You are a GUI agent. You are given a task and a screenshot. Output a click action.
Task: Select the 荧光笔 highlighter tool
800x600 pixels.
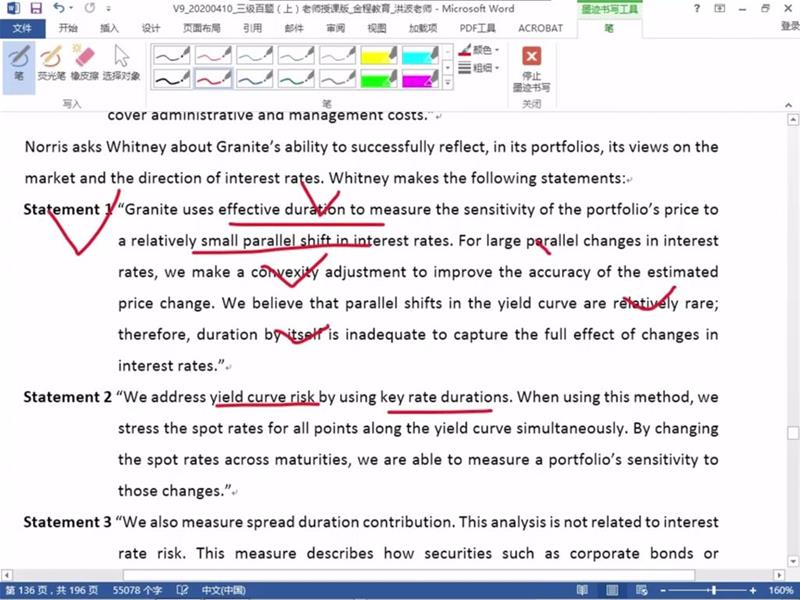[x=51, y=62]
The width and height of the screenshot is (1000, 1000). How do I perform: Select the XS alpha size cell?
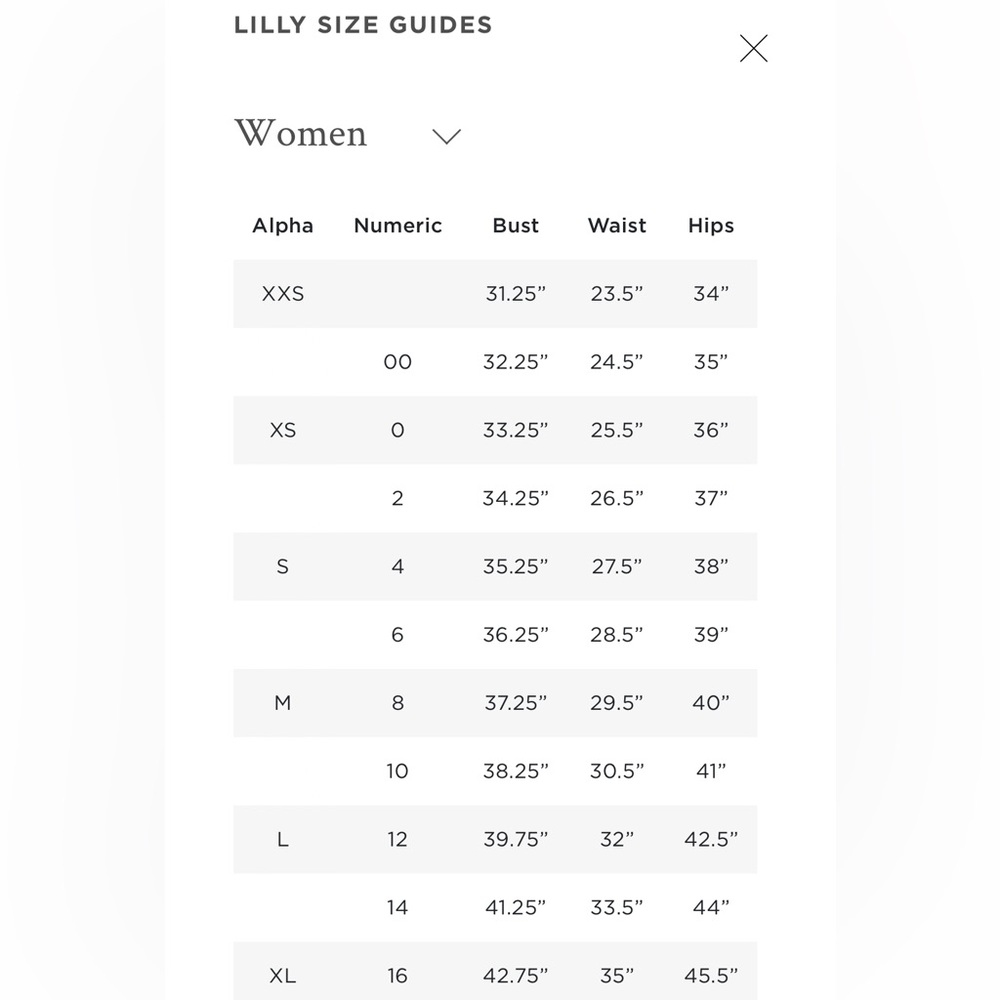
==============================
Directions -
Apply a filter for "Select" to the entries and show each line that passes.

Answer section -
Task: Select the 荧光笔 highlighter tool
The width and height of the screenshot is (1000, 1000). How do I perform: Select the XS alpha size cell?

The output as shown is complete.